(Saved data entries)
= = =

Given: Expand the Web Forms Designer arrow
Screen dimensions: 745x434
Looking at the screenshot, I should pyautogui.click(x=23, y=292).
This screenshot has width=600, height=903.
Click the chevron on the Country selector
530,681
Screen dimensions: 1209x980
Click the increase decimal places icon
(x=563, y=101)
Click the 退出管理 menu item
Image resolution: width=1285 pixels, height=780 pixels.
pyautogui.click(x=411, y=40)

= = =

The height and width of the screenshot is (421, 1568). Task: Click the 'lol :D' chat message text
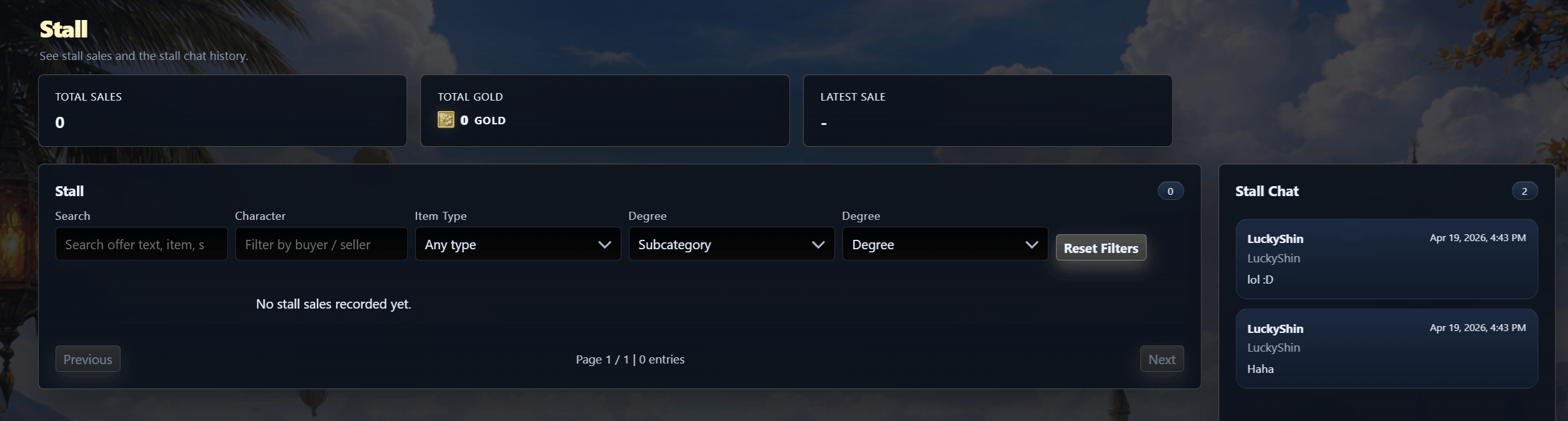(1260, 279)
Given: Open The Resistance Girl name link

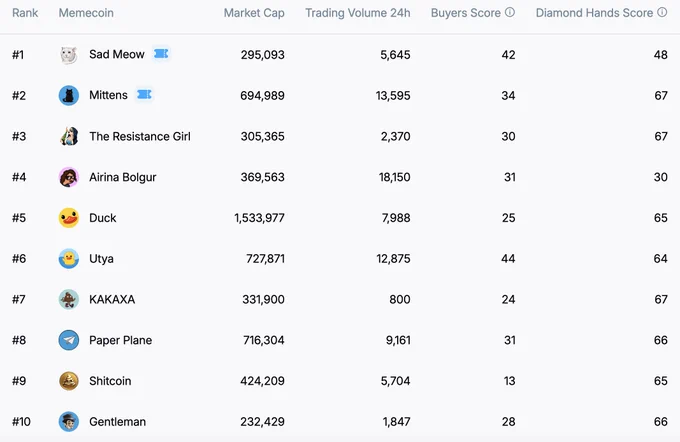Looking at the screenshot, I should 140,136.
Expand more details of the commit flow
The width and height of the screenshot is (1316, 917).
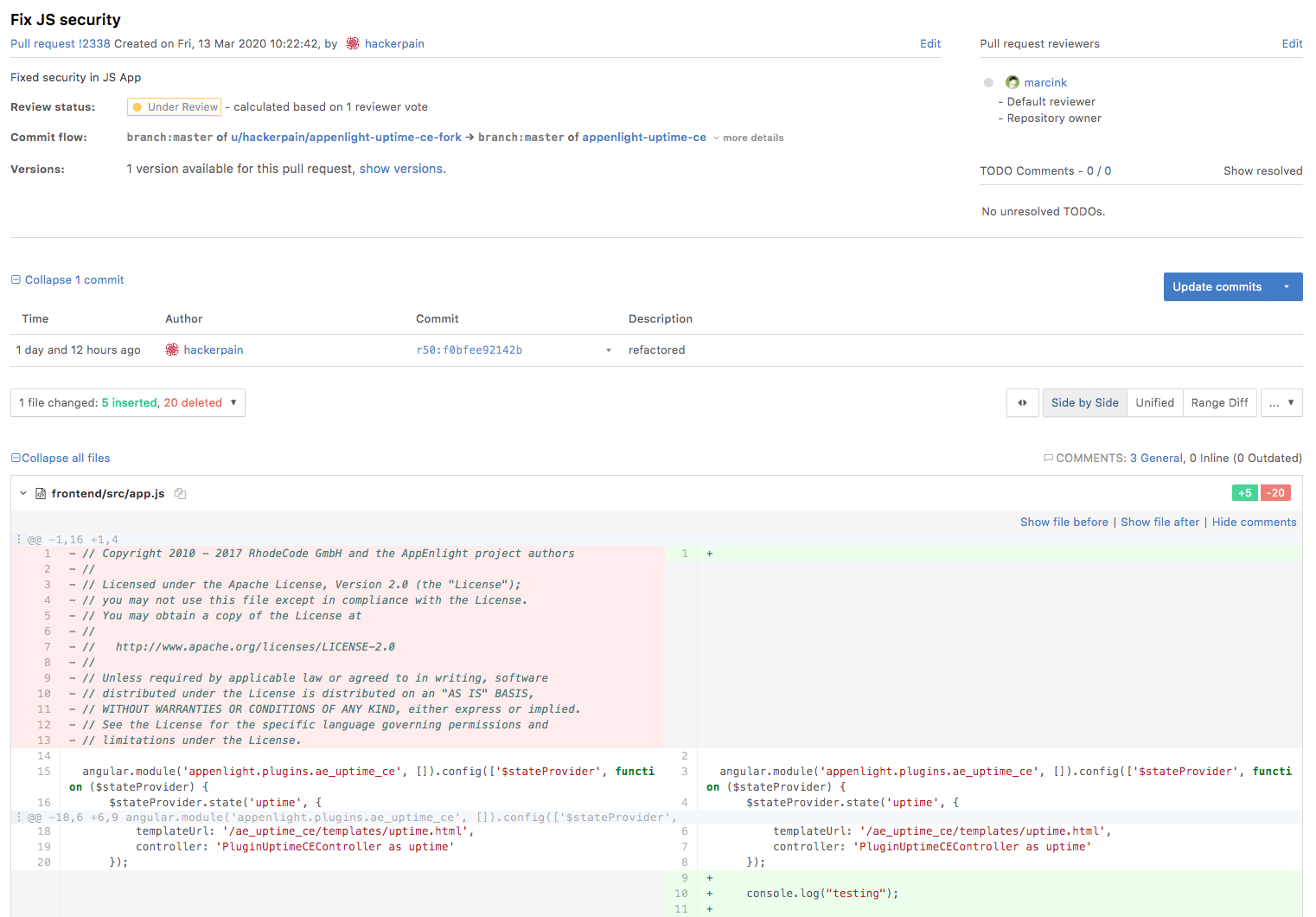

= = =

▶ **DIRECTIONS FOR THIS TASK**
Lines that include the word "Expand" are to be extracted from the data above.

▶ **TASK SOLUTION**
Given: Expand the Web Forms Designer arrow
Expand more details of the commit flow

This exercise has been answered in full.